→ **Source records**
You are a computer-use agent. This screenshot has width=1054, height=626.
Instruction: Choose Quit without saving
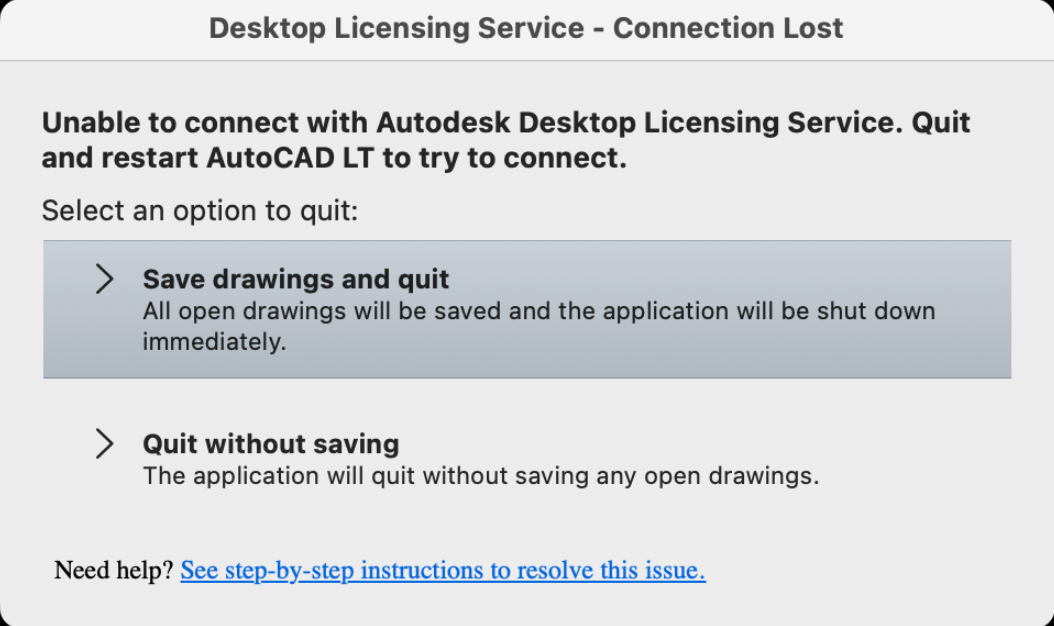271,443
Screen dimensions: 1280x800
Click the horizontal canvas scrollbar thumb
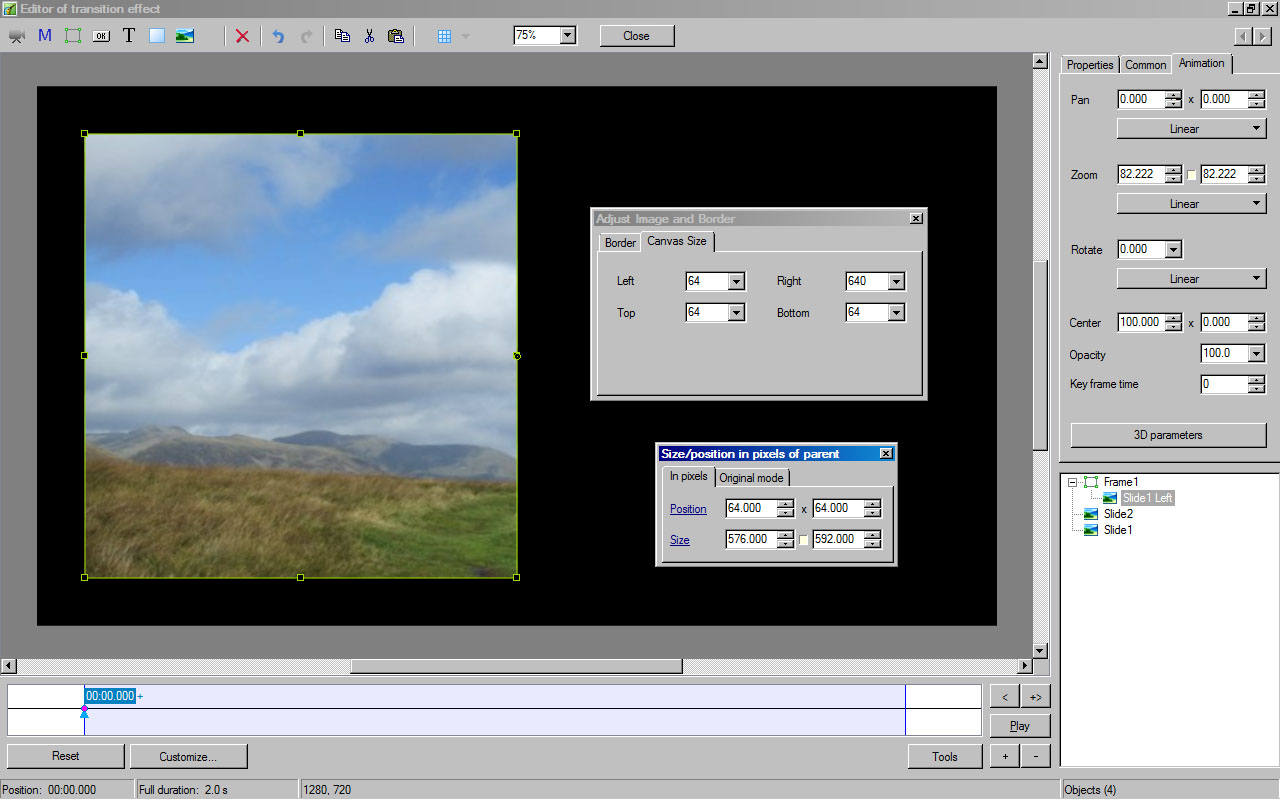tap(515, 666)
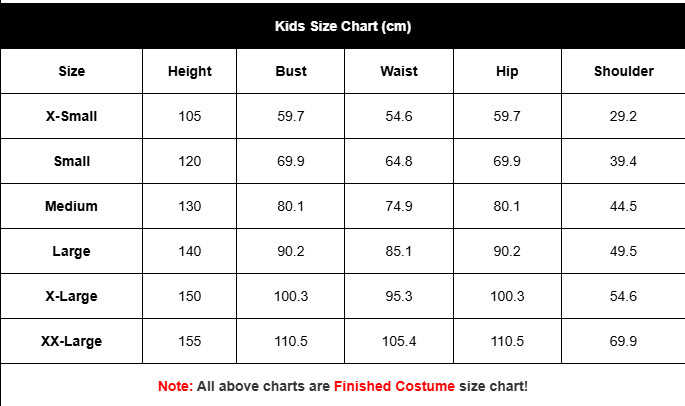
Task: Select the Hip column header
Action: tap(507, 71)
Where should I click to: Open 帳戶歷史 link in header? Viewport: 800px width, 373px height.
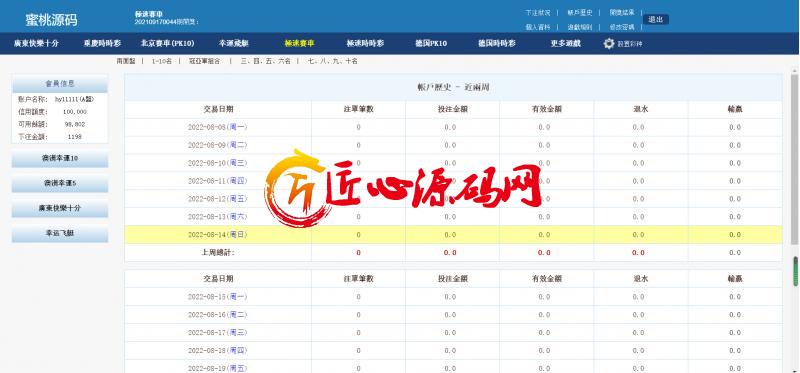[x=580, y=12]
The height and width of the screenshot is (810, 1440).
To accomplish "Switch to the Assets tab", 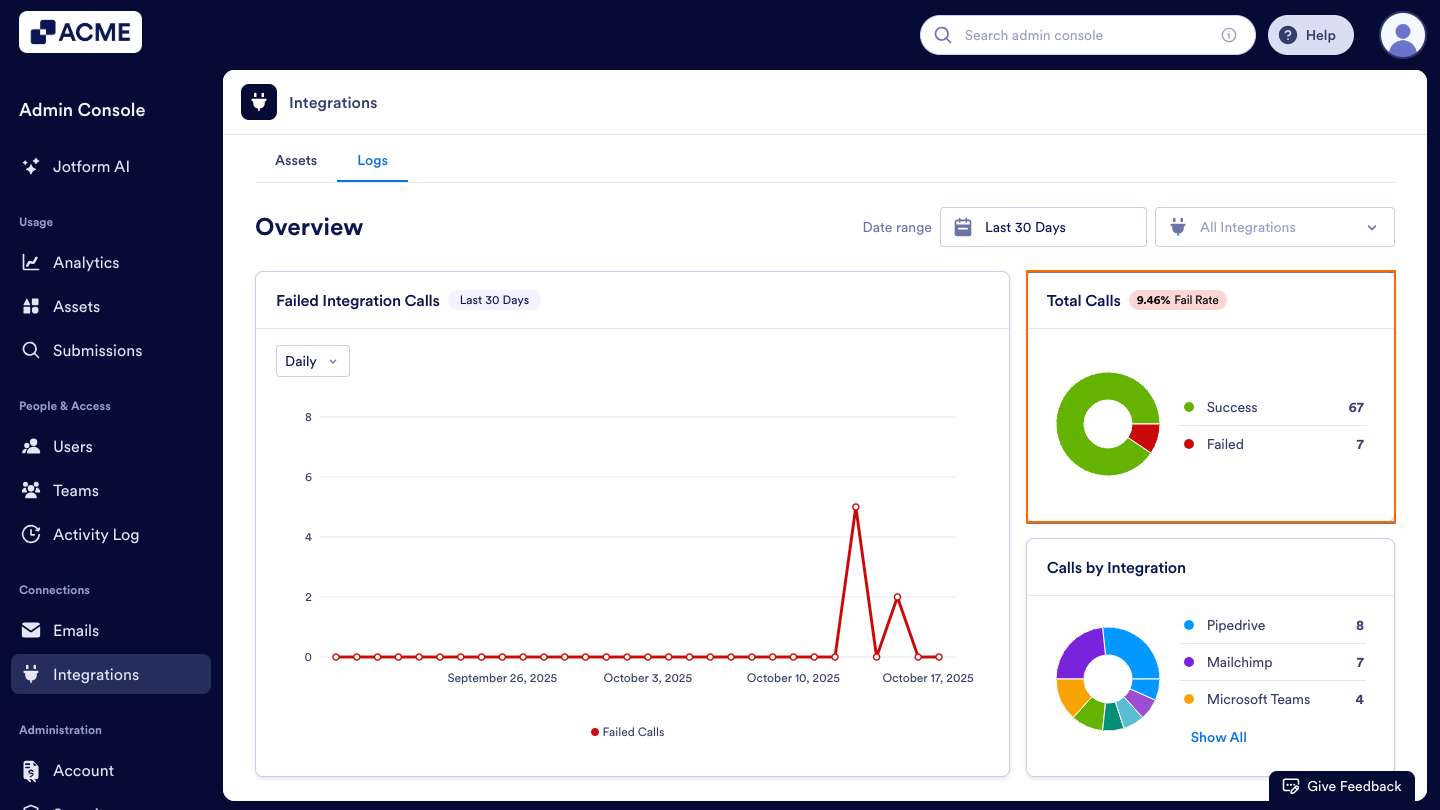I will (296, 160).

* * *

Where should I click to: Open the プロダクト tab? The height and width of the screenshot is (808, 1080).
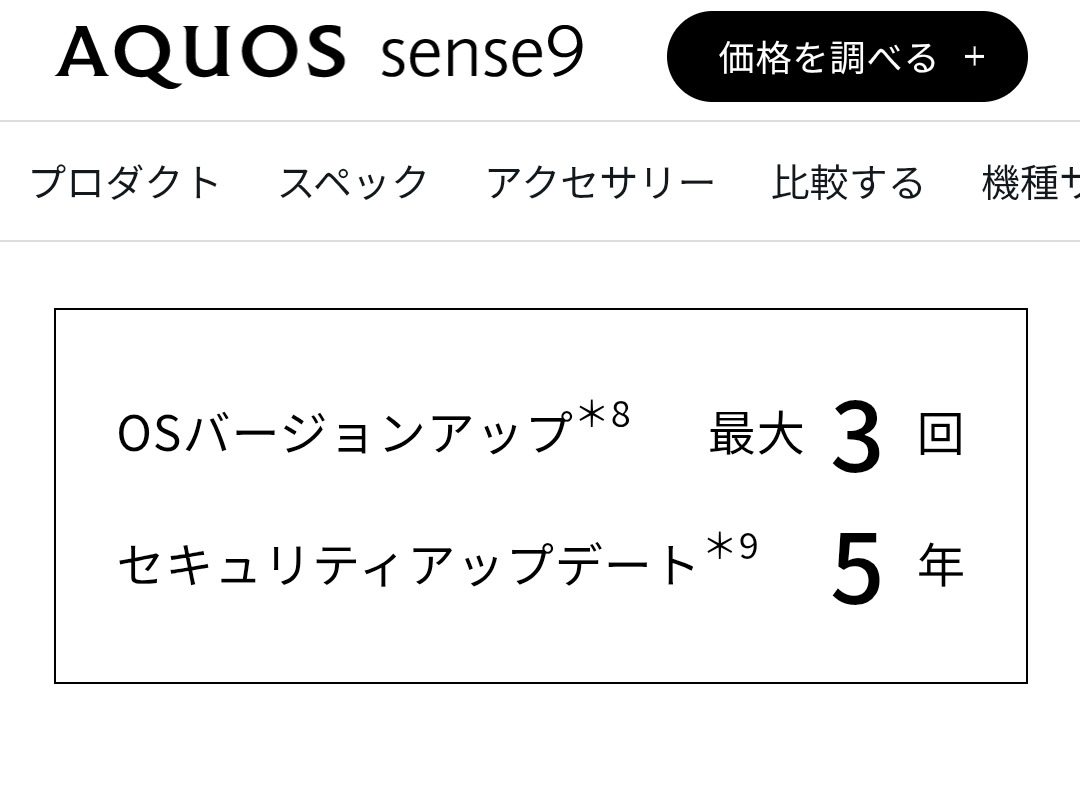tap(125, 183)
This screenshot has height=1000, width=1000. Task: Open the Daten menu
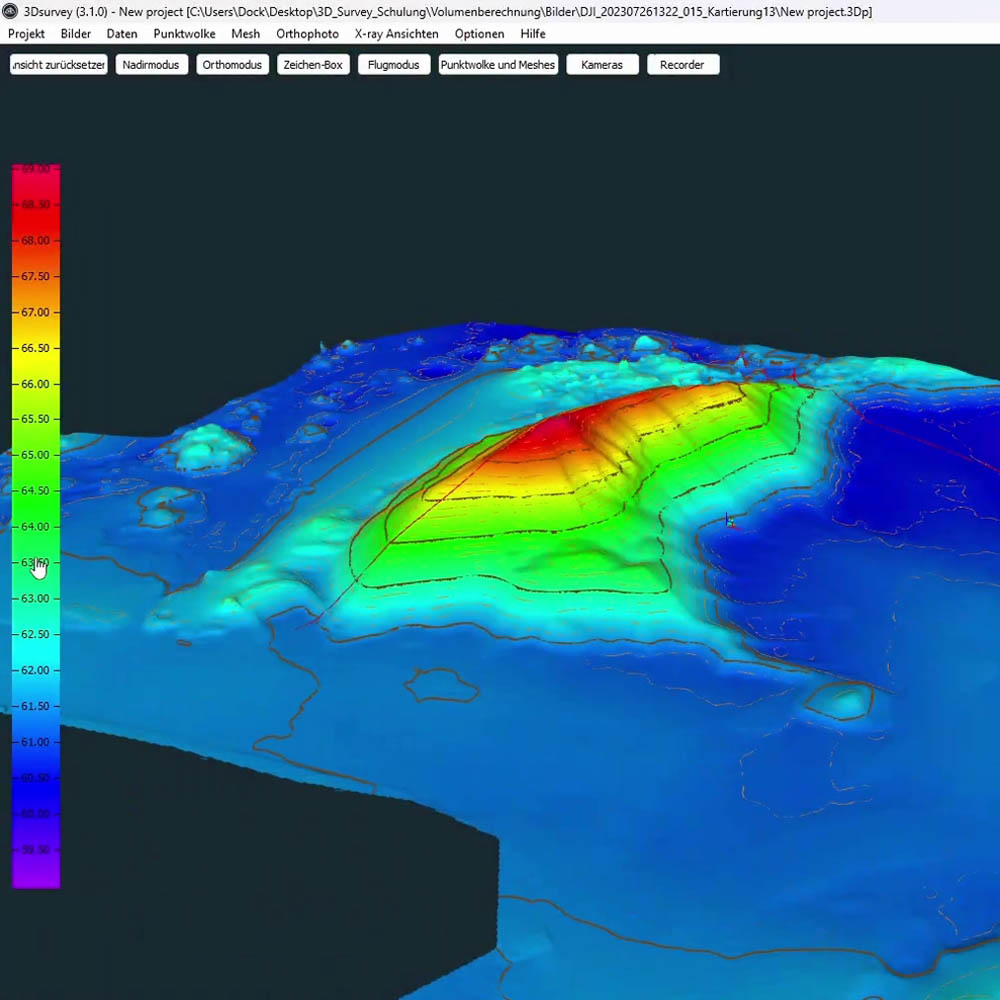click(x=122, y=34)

→ **Task item**
Starting at the line with "Screen dimensions: 1280x800" and finishing at the line with "The height and width of the screenshot is (810, 1440).", copy the material above exactly, both lines included. Nothing else goes in, and no pictures.

→ **Result**
Screen dimensions: 1280x800
Click the horizontal canvas scrollbar thumb
tap(515, 666)
Task: Select the Hip column header
Action: tap(507, 71)
Where should I click to: Open 帳戶歷史 link in header? Viewport: 800px width, 373px height.
[x=580, y=12]
The height and width of the screenshot is (810, 1440).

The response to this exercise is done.